*Provided passage*.

● ● ● ● ●

200 years after Baron von Drais invented the forerunner of the bike, Glidecycle has a low impact exercise bike, or as they refer to it a “body unweighted running bicycle.
Promoting their low impact exercise bike for “running or walking again with injuries and chronic pain” rather than a pure bicycle alternative for cyclists, they also describe the product as a path back to a pain-free, healthy lifestyle. The great advantage is the “unweighted” running to get somebody back on their feet after, for example, an operation.
Thinking of the product as being not just an updated version – thought totally differently designed – of Baron von Drais’ “Laufmaschine” (“running machine”) but an adult version of the balance bike in so far as there are no pedals, it is evident that there is a clear market niche for this “non-bike”.
Rather than being supported on a cross bar and saddle, like the original Draisine, the Glidecycle has an arched support between front and rear wheels from which the rider – or runner – is supported. This lifts clients by the pelvis without placing any pressure on sensitive perineal tissues, or relying on constricting, uncomfortable and time-consuming harness systems. This is where the idea of this being unweighted running comes from. Simple strap adjustments and changing the incline or decline also affect the level of weight bearing support.
Testimonials for the Glidecycle Low Impact Exercise Bike
It is clear from comments made by users that this product has helped them back into exercise and to lose significant amounts of weight because of the way they are supported while getting exercise almost as a form of self-administered physiotherapy exercise.

● ● ● ● ●

*Dataset excerpts*.
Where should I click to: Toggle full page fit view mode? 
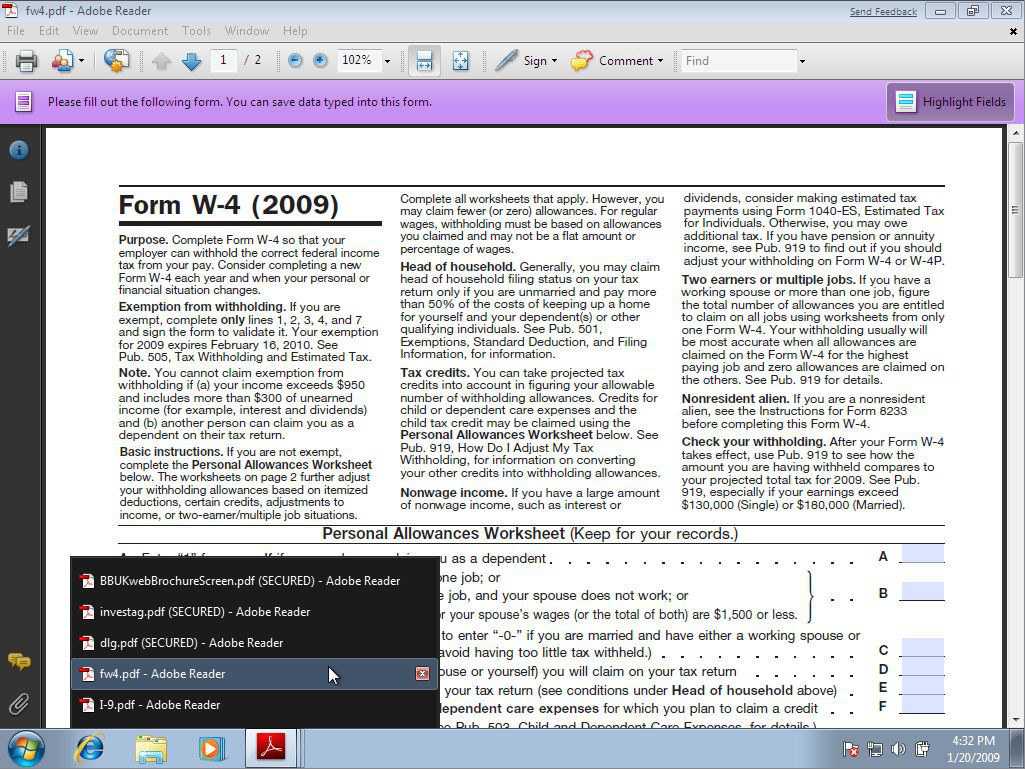[460, 61]
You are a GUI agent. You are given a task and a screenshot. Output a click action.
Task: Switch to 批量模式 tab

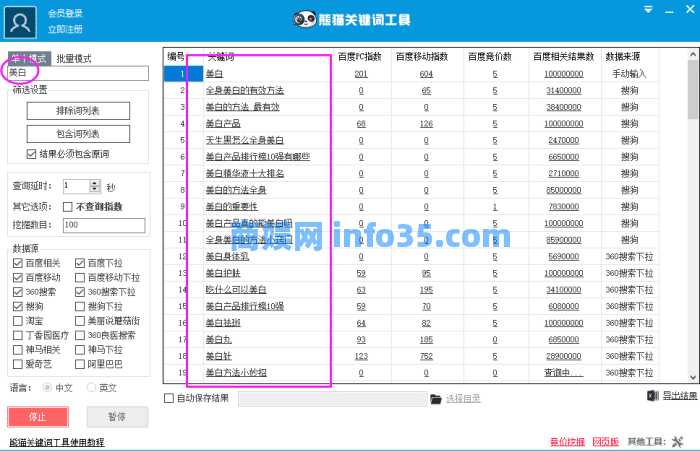[x=75, y=59]
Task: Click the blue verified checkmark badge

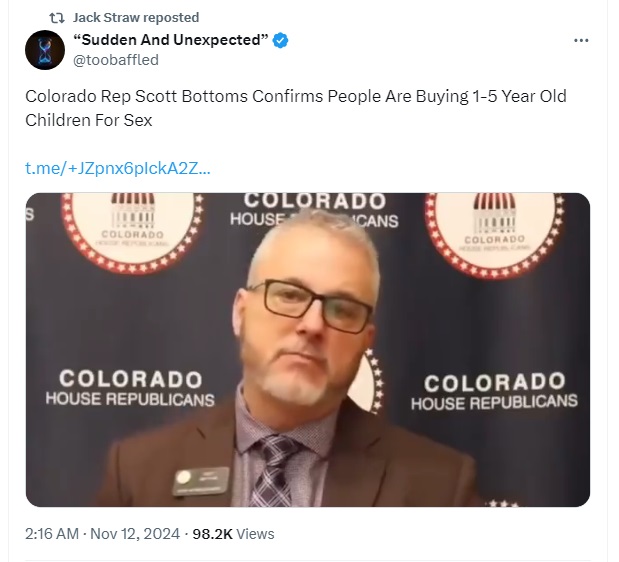Action: (280, 40)
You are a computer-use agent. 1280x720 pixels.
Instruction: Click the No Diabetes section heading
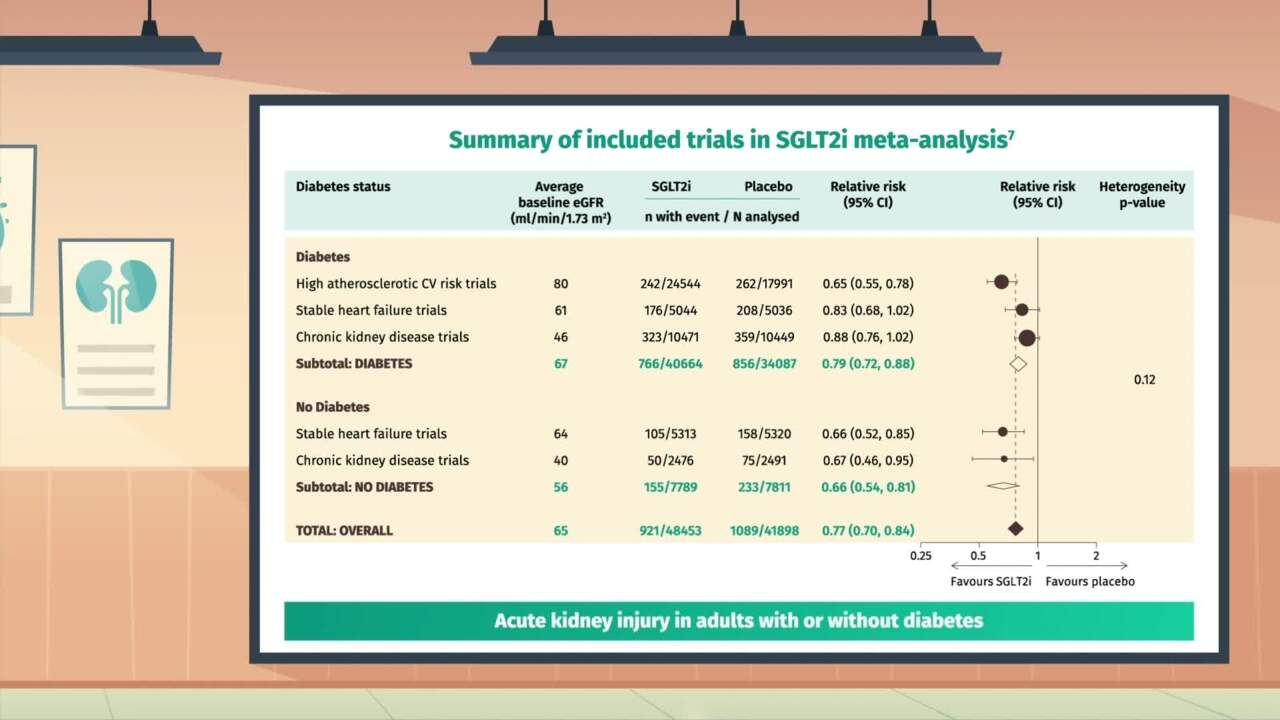click(x=332, y=407)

● ● ● ● ●

*Tasks to complete*.
• 1. According to the Glidecycle text, why is riding it described as "unweighted running"? Answer in one to three sentences.
• 2. Answer these from the Glidecycle text:
(a) How many years after Baron von Drais invented the forerunner of the bike did the Glidecycle appear?
(b) What part does the Glidecycle lack that makes it like an adult balance bike?
(c) Besides simple strap adjustments, what else affects the level of weight-bearing support?
• 3. Write out the stretch of the Glidecycle text from "200 years after" through "unweighted running bicycle.".
These rows come from a source separate from the Glidecycle text.

*Activity answers*.
• 1. The Glidecycle has an arched support between the front and rear wheels. It lifts the rider by the pelvis without pressing on sensitive perineal tissues or relying on harness systems, and that support is where the idea of unweighted running comes from.

• 2.
(a) 200 years.
(b) Pedals.
(c) Changing the incline or decline.

• 3.
200 years after Baron von Drais invented the forerunner of the bike, Glidecycle has a low impact exercise bike, or as they refer to it a “body unweighted running bicycle.